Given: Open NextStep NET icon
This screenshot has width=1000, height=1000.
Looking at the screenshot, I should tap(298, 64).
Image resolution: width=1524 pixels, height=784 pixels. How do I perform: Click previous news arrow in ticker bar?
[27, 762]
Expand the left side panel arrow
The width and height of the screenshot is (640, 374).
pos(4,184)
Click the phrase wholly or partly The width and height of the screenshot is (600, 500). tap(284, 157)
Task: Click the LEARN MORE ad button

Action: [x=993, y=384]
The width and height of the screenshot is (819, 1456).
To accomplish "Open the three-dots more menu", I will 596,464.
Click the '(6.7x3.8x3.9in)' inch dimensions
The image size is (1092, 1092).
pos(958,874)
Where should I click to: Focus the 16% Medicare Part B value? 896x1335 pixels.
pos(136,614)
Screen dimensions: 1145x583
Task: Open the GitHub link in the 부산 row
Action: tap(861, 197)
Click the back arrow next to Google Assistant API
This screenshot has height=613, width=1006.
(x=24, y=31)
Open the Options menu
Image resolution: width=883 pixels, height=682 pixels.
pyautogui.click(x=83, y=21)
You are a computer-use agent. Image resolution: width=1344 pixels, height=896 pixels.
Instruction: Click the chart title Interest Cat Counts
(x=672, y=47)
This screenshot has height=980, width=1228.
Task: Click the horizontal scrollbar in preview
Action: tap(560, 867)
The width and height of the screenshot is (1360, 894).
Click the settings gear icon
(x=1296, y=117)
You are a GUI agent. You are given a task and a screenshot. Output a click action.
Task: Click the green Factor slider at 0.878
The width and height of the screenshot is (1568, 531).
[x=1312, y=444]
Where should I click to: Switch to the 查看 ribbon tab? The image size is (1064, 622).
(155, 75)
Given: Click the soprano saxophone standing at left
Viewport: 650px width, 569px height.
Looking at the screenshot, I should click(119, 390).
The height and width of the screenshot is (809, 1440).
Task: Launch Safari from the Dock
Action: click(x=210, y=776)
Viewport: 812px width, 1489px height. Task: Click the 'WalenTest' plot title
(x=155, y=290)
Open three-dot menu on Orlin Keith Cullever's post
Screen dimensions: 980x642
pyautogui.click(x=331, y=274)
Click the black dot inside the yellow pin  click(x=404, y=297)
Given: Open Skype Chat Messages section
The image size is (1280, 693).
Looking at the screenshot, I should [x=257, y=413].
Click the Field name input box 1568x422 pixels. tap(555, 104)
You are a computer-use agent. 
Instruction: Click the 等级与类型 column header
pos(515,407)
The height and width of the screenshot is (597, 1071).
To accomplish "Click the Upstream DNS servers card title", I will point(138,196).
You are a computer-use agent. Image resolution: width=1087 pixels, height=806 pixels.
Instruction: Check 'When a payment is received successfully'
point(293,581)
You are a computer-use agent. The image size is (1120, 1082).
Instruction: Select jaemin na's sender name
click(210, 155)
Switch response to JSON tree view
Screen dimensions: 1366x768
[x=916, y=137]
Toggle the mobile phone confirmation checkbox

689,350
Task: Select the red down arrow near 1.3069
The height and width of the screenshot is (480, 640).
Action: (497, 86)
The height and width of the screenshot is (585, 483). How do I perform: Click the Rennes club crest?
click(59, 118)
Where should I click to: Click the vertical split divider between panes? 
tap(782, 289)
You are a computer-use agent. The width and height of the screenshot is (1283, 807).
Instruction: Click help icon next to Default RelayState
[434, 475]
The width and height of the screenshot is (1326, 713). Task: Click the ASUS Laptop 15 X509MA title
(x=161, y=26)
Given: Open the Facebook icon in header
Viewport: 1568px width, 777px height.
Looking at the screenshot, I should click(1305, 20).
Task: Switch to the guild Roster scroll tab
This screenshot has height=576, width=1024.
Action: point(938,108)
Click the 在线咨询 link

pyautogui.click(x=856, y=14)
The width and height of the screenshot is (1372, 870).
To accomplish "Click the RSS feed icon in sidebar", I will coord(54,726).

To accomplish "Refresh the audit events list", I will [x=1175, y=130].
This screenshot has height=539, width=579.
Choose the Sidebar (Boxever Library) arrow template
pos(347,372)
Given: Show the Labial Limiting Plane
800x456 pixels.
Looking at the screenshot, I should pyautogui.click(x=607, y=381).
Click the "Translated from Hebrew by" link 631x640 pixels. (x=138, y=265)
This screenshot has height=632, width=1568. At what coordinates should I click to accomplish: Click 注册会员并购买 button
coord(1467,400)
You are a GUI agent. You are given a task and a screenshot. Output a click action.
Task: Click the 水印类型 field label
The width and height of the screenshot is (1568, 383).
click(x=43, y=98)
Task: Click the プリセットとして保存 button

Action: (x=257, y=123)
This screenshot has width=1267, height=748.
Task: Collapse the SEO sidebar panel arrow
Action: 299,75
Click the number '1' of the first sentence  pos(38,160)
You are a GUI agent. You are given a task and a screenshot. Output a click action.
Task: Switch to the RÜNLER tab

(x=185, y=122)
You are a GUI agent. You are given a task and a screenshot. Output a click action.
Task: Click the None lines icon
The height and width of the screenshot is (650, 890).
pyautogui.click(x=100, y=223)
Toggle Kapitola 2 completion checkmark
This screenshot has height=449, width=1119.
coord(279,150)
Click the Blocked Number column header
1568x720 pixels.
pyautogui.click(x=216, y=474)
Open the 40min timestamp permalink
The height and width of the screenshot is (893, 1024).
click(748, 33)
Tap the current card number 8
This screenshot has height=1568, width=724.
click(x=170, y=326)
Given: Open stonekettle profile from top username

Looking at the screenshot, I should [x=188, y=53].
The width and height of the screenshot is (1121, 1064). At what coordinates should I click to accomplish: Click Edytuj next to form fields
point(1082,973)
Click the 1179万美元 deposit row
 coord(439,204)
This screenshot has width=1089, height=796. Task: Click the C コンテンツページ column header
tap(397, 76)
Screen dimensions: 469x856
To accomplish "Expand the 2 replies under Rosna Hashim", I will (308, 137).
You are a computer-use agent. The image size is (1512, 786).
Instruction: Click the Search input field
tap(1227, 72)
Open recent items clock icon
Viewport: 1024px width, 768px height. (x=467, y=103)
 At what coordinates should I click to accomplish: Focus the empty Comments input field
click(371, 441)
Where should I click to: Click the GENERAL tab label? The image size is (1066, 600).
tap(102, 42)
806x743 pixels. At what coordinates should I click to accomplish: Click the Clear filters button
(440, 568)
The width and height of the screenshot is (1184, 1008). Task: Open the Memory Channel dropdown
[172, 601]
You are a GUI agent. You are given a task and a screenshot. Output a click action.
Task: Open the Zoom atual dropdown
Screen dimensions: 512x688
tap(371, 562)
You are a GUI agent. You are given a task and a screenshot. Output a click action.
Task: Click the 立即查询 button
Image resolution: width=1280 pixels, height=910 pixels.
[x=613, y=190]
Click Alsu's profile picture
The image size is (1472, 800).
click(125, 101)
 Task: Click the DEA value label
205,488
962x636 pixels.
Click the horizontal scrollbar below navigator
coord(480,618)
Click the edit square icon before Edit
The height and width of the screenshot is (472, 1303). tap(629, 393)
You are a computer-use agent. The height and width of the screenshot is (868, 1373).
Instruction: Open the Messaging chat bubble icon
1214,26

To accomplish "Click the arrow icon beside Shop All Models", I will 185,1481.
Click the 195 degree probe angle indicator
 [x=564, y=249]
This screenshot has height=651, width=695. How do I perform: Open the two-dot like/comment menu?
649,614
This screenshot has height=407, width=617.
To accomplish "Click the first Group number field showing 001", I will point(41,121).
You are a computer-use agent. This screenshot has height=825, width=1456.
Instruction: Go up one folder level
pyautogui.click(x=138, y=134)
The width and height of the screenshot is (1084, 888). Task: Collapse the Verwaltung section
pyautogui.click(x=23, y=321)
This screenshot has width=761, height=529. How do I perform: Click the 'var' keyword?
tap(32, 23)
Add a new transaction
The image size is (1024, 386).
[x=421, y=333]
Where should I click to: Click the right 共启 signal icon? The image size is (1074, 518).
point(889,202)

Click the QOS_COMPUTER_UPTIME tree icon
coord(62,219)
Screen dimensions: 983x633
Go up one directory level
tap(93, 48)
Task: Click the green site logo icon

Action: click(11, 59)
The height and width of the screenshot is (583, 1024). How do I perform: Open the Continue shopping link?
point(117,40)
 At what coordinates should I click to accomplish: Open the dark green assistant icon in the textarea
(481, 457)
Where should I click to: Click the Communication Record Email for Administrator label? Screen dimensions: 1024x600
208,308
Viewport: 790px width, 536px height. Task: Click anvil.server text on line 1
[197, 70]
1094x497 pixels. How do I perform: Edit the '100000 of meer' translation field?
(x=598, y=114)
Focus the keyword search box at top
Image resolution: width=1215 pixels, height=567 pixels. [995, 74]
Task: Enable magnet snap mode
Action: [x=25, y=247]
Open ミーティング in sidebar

**TASK BRIEF**
After locating the line that holds "At what coordinates should I click to accomplish: Open", print it and each line after it through the end of the data, exactly as it stands.

**WRITTEN ANSWER**
 At what coordinates should I click to accomplish: Open the dark green assistant icon in the textarea
(481, 457)
Where should I click to: Click the Communication Record Email for Administrator label? Screen dimensions: 1024x600
208,308
Viewport: 790px width, 536px height. Task: Click anvil.server text on line 1
[197, 70]
1094x497 pixels. How do I perform: Edit the '100000 of meer' translation field?
(x=598, y=114)
Focus the keyword search box at top
Image resolution: width=1215 pixels, height=567 pixels. [995, 74]
Task: Enable magnet snap mode
Action: [x=25, y=247]
Open ミーティング in sidebar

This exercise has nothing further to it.